THE PROBLEM >> From the listing below, copy out every line where the word "will" appears.

-- Opening Marker --

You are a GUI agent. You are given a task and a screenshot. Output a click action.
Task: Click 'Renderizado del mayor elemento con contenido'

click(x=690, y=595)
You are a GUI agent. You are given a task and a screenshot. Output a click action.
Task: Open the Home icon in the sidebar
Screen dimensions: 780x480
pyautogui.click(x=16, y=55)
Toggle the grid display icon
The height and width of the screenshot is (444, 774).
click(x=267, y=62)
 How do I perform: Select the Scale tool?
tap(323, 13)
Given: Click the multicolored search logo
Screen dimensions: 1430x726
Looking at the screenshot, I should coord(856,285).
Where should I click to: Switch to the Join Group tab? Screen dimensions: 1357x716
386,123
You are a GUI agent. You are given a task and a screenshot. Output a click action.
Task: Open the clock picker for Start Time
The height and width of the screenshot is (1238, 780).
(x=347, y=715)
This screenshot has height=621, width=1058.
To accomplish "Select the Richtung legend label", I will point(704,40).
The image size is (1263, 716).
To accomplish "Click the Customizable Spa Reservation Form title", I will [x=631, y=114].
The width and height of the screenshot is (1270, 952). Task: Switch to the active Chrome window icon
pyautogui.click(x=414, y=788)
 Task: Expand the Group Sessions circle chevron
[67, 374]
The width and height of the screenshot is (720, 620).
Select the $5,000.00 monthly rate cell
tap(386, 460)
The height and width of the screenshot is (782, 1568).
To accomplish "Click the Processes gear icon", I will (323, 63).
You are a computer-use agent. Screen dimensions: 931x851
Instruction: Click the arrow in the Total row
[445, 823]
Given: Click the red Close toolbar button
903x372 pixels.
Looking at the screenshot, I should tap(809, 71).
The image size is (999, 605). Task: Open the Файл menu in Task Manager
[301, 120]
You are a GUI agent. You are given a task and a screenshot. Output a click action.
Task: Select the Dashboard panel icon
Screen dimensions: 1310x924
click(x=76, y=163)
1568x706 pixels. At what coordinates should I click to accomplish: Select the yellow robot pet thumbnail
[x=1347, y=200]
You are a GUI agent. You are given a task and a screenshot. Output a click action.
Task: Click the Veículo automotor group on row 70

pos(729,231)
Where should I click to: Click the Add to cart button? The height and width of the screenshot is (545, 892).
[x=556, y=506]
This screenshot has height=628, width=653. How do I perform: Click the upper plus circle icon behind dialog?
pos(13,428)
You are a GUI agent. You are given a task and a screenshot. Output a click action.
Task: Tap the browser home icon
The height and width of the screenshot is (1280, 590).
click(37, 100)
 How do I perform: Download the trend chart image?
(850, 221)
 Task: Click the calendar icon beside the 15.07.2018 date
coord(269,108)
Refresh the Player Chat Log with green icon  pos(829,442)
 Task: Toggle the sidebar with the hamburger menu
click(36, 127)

-- Closing Marker --

ANSWER SPACE >>
To accomplish "Select the Richtung legend label", I will point(704,40).
To accomplish "Click the Customizable Spa Reservation Form title", I will [x=631, y=114].
To accomplish "Click the Processes gear icon", I will (323, 63).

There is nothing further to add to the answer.